Hintergrund
Ein Forscherteam um Frida Nikesjö von der Universität Linköping in Schweden untersuchte die DNA von Long-Covid-Patienten auf epigenetische Biomarker. Bereits im letzten Jahr wurden charakteristische Veränderungen im DNA-Methylierungsstatus (DNAm) bei Genesenen nach einer akuten Corona-Infektion entdeckt [1]. Unbekannt war bislang, ob auch Post-/Long-Covid mit derartigen Auffälligkeiten assoziiert ist. Die Arbeitsgruppe identifizierte tatsächlich eine einzigartige DNAm-Signatur, die sich von coronanaiven Menschen und genesenen Personen unterschied. Die Ergebnisse der Studie sind im Wissenschaftsjournal „Clinical Epigenetics“ erschienen [2].
Vergleich von Genesenen, Nichtinfizierten und Long-Covid-Betroffenen
Ziel der Studie war es, epigenetische Unterschiede zwischen Post-Covid-Betroffenen, Covid-19-Genesenen und noch nie mit SARS-CoV-2 Infizierten zu finden. Dafür analysierten die Forschenden DNA-Anhänge der mononukleären Blutzellen von zehn Post-Covid-PatientInnen, deren Symptome mehr als zwölf Wochen nach einer SARS-CoV-2-Infektion anhielten. Die Ergebnisse verglichen sie mit Proben von genesenen und coronanaiven Kontrollpersonen. Die Daten der Kontrollgruppen stammten aus früheren Studien.
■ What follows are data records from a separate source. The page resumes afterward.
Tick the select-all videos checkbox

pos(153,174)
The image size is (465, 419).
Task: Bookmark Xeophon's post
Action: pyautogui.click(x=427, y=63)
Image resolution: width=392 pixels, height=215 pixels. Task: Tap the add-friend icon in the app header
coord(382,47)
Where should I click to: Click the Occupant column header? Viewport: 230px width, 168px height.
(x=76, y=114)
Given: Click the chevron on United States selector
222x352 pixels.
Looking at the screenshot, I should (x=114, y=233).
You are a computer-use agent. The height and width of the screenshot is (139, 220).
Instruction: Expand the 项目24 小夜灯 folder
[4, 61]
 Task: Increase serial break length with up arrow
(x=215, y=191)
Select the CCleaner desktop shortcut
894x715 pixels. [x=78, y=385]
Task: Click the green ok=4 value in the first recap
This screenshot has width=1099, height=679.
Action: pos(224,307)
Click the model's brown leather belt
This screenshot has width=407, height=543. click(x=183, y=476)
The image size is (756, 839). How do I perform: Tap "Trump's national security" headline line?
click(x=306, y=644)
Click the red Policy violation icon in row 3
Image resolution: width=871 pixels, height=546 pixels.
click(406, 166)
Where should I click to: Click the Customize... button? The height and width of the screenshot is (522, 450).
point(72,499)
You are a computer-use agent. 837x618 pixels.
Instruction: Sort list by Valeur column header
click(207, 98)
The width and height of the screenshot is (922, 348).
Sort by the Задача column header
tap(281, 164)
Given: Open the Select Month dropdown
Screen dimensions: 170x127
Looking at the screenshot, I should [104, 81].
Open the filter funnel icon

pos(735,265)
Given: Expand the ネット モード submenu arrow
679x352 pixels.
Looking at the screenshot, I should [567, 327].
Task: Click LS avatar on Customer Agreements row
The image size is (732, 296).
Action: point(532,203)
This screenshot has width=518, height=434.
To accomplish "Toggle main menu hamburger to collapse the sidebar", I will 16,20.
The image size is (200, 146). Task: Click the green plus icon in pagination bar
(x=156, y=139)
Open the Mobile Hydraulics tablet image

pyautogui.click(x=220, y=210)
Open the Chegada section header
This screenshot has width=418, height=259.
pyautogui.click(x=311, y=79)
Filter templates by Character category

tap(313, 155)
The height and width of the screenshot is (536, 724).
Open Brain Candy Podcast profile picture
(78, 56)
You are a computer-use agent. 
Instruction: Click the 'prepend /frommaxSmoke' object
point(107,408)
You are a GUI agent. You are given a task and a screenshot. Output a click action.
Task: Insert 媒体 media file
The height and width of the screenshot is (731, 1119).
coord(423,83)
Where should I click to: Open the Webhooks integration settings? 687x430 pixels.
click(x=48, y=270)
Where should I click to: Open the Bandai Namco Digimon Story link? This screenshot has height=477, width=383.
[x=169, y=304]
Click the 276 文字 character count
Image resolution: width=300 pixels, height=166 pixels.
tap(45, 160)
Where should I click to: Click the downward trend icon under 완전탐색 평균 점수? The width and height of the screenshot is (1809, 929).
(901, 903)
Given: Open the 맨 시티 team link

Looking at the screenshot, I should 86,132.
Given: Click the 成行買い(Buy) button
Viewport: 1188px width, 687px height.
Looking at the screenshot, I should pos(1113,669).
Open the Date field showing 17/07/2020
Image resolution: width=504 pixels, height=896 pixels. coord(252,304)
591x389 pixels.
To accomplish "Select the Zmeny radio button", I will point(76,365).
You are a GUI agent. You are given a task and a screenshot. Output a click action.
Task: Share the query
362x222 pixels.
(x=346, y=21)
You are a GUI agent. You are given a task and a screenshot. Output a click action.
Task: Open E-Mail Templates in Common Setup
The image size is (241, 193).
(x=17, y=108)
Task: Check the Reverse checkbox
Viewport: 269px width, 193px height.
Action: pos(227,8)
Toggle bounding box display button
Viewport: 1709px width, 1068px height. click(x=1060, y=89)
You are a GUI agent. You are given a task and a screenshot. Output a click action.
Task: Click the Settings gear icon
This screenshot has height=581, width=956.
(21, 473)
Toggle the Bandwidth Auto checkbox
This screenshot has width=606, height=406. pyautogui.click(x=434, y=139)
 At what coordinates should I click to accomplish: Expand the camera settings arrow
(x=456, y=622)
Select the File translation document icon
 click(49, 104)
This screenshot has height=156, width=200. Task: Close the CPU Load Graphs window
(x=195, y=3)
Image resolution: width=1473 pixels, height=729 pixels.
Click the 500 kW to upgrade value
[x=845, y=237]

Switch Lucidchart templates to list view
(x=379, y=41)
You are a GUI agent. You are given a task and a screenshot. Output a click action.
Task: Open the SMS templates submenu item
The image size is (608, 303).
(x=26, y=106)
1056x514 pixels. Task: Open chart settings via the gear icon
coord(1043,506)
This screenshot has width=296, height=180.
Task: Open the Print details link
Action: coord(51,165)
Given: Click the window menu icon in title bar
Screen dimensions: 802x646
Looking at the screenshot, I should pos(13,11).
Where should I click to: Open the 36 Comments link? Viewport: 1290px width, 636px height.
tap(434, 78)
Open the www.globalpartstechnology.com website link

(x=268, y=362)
Signifikante epigenetische Unterschiede im DNA-Methylierungsstatus
Zwischen den drei Gruppen fanden sich signifikante epigenetische Unterschiede im DNA-Methylierungsprofil (DNAm) der peripheren mononukleären Blutzellen. Hierzu zählen vor allem Lymphozyten und Monozyten. Verglichen mit den SARS-CoV-2-naiven Kontrollpersonen wiesen Post-Covid-Betroffene 98 zusätzliche Methylanlagerungen an ihrer DNA auf, im Vergleich zu den Genesenen waren es sogar 197 zusätzliche Methylgruppen. Viele dieser Veränderungen ließen sich spezifischen, mit Covid-19-verbundenen Genen und Signalwegen zuordnen.
Betroffene Erbgutregionen sind mit Post-Covid-Symptomatik assoziiert
Zu den betroffenen Erbgutregionen gehörten Gene, die die Expression des Angiotensin-2-Rezeptors (ACE2) regulieren – die Stelle, die SARS-CoV-2 für den Eintritt in die Zelle nutzt.
Darüber hinaus waren muskarinische Rezeptoren und Histamin-Signalwege betroffen. Die von den Muskarinrezeptoren regulierten Signalwege sind an der Geruchs- und Geschmackswahrnehmung beteiligt. Dass Histamine bei Post-Covid eine Rolle spielen wird ersichtlich, da Antihistaminika häufig zu einer Symptomverbesserung führen. Dies konnte bereits in einer anderen Studie gezeigt werden [3].
Erschöpfung bei Post-Covid infolge mitochondrialer Dysfunktion
Andere Veränderungen betrafen Protein-Protein-Interaktionsnetzwerke, die die Vesikelbildung und die mitochondriale Funktion beeinflussen. Letzteres ist besonders in Bezug auf die oft starke Ermüdbarkeit bei Post-Covid interessant.
Schon frühere Untersuchungen hätten gezeigt, dass Mitochondrien bei PatientInnen mit chronischem Erschöpfungssyndrom Funktionseinschränkungen aufweisen, sagt Maria Lerm, Professorin für medizinische Mikrobiologie am Department of Biomedical and Clinical Sciences an der Universität Linköping. Die epigenetischen Veränderungen könnten die Fatigue-Symptomatik erklären, an der viele Post-Covid-Betroffene leiden [4].
Die Forschenden hoffen, dass ihre Erkenntnisse zur Entwicklung neuer Diagnoseinstrumente beitragen, um das Post-Covid-Syndrom und ähnliche Erkrankungen zu erkennen. Noch fehlen solche Testmethoden.